- **Reading text**

+++++

Per the audio commentary of David Simon, the point was that American society was so rigged and unfair, that it became absurd that its citizens would take part in the hypocrisy of the American Dream, this notion that anyone could make it. That is, if Snot Boogie was highly likely to never win, wouldn’t it be more honest to stop pretending that he could, to simply not allow him to play anymore? That was The Wire’s America. It is also the America of “Killers of the Flower Moon”, except in this case, Snot Boogie gets super lucky and wins the pot several times over. Then, perhaps, to extend the metaphor, Snot Boogie gets shot anyway and his winnings are stolen.


“Killers of the Flower Moon” is a bizarre story that could not take place anywhere but the USA. The Osage, a Native American tribe, were conquered by the USA in the 1800s and were forcibly relocated to a reservation in Oklahoma. It was desolate and unwanted land. That much is a normal occurrence in the annals of human history in all societies. What happened next is extraordinary. Decades later it was discovered that the land had oil under it and the Osage struck it rich. The movie informs us that their nation had the highest per capita wealth in the world in the 1920s. Substantial prejudice exists in the society, the Osage need white guardians to sign off on the disbursal and expenditure of their money and the white tradesman in town charge the Osage exorbitant prices, but even so, they are driving the latest cars, wearing 1920s high fashion, and intermarrying with the white populace (money trumping prejudice). When was the last time a conquered people were allowed to get that far? (To name some modern examples, I doubt we are going to see the Uighers or the Rohingya strike it rich any time soon.) Then, in a case study made famous by J. Edgar Hoover’s upstart F.B.I., many of the Osage start dying, some mysteriously and others not so mysteriously, to an extent that indicates the entire outside society is either involved in the murders or willfully blind to them.


Killers of the Flower Moon was directed by Martin Scorsese and stars, for the first time together in a Scorsese movie, his two main acting avatars Robert De Niro and Leonardo Dicaprio. They play historical figures, Robert De Niro as a man called King Hale an established businessman and philanthropist in the Osage Hills and Leonardo Dicaprio as Earnest Burkhardt, nephew of King Hale, a young man looking for work after his service in the Great War. The third main character is Mollie Burkhardt, played by Lily Gladstone, the Osage woman who marries Ernest Burkhardt and whose family members start and continue to die unnatural deaths. Martin Scorsese has a long and established history of making movies about people not exactly saying what they mean (think of all the Italian gangsters and their way with words) and this comes into play here as well. The characters are inscrutable in a way that perhaps only real people can be.

+++++

- **Source material**
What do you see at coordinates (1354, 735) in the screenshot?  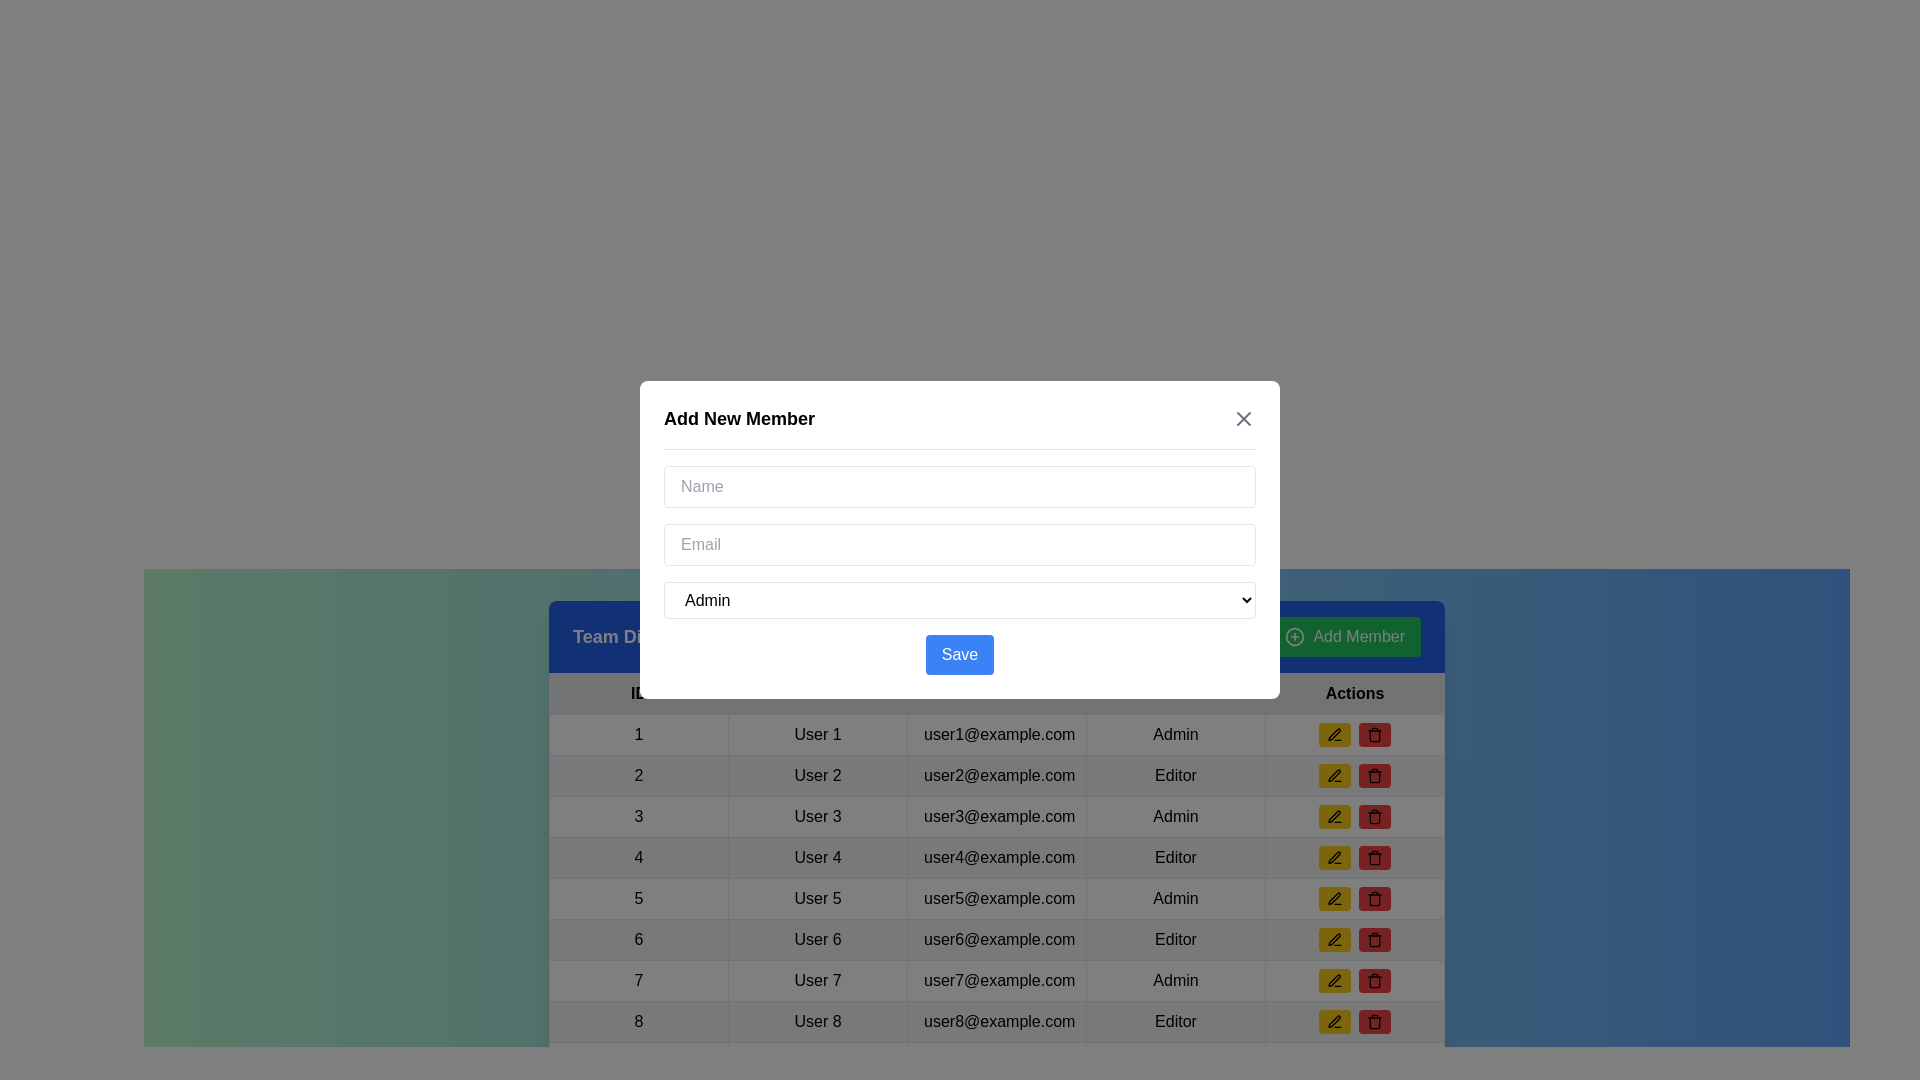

+++++

- **Set task**
Name every actor mentioned in the piece on "Killers of the Flower Moon."

- **Solution to this task**
Robert De Niro, Leonardo Dicaprio, Lily Gladstone